January 18, 2019

Winter Sleep

Yesterday, much-loved poet Mary Oliver died of lymphoma. She was 83. As NPR posted in its obituary, “Oliver won many awards for her poems, which often explore the link between nature and the spiritual world; she also won a legion of loyal readers who found solace and joy in her work.”

My Mary Oliver poetry collection.

I first learned of Oliver’s death through a comment that Beth posted on yesterday’s Spark and Spitfire post. My first thought was — seriously — “Now what do I do?” Like many of my beloveds and other women around my age, Mary Oliver was an eloquent companion who encouraged us to be, like her, “a bride married to amazement.” Now that she’s gone, will we still be able to be amazed?

From the one time I attended an Oliver reading.

In her honor, I am posting the first Oliver poem that hooked me — “Winter Sleep.” It is from an early collection, Twelve Moons, first published in 1979:

MARY OLIVER — always a family name for millions. Rest in winter sleep.

Goose Pond, Morning Walk, January 6, 2019

Please post your favorite Oliver poems or just the titles, and I will try to find and post the poems. Let us know why they mean so much to you. Thank you.

4 Comments

  • When my mother died, my friend, Lisa, sent me this Mary Oliver poem:

    A PRETTY SONG

    From the complications of loving you
    I think there is no end or return.
    No answer, no coming out of it.
    Which is the only way to love, isn’t it?
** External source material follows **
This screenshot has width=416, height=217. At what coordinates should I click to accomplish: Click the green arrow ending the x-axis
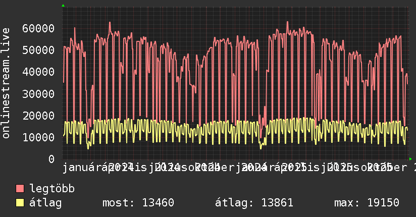point(410,159)
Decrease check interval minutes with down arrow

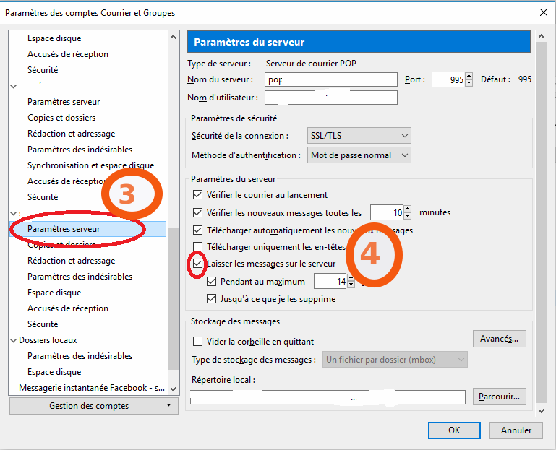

    This isn’t a play ground, this is
    earth, our heaven, for a while.
    Therefore I have given precedence
    to all my sudden, sullen, dark moods

    that hold you in the center of my world.
    And I say to my body: grow thinner still.
    And I say to my fingers, type me a pretty song.
    And I say to my heart: rave on.


    Rave on, beloveds.

  • Another favorite of mine. FYI — copying this into this platform will skew the spacing. The lines, as Oliver wrote them — are all center-spaced:

    HERON RISES FROM THE DARK, SUMMER POND

    So heavy
    is the long-necked, long-bodied heron,
    always it is a surprise
    when her smoke-colored wings

    open
    and she turns
    from the thick water,
    from the black sticks

    of the summer pond,
    and slowly
    rises into the air
    and is gone.

    Then, not for the first or the last time,
    I take the deep breath
    of happiness, and I think
    how unlikely it is

    that death is a hole in the ground,
    how improbable
    that ascension is not possible,
    though everything seems so inert, so nailed

    back into itself –
    the muskrat and his lumpy lodge,
    the turtle,
    the fallen gate.

    And especially it is wonderful
    that the summers are long
    and the ponds so dark and so many,
    and therefore it isn’t a miracle

    but the common thing,
    this decision,
    this trailing of the long legs in the water,
    this opening up of the heavy body

    into a new life: see how the sudden
    gray-blue sheets of her wings
    strive toward the wind: see how the clasp of nothing
    takes her in.

    (from What Do We Know)

  • Thank you for honoring Mary Oliver here. I have been so glad to see how many of my Facebook friends have honored her in their posts. I had no idea that we had a love of her poetry in common. She touched and will continue to touch a lot of lives with her words.

    I have many favorite poems, including the Heron which you posted above. The world Mary Oliver described in many of her poems is so similar to my beloved northern Wisconsin, that just reading them brings me the peace of that place. Her poems are a refuge for me from an often chaotic world. They are a tender respite in the midst of so much cruelty.

    She has also written innumerable oft quoted iconic lines, including: “Listen, are you breathing just a little and calling it a life?” from Have You Ever Tried to Enter the Long Branches; “Tell me, what is it you plan to do with your one wild and precious life?” from The Summer Day; and from When Death Comes, “When it’s over, I want to say: all my life I was a bride married to amazement. I was the bridegroom, taking the world into my arms.” and “I don’t want to end up simply having visited this world.”

    And finally these words, which she has now lived fully, from In Blackwater Woods: “To live in the world you must be able to do three things: to love what is mortal; to hold it against your bones knowing your own life depends on it; and, when the time comes to let it go, let it go.”

    • Thank you, dear Beth, for reading this post and taking some time to thoughtfully comment.

      I spent some time today randomly choosing an Oliver poetry volume and then randomly choosing a poem in that volume. Not one missed the amazement mark.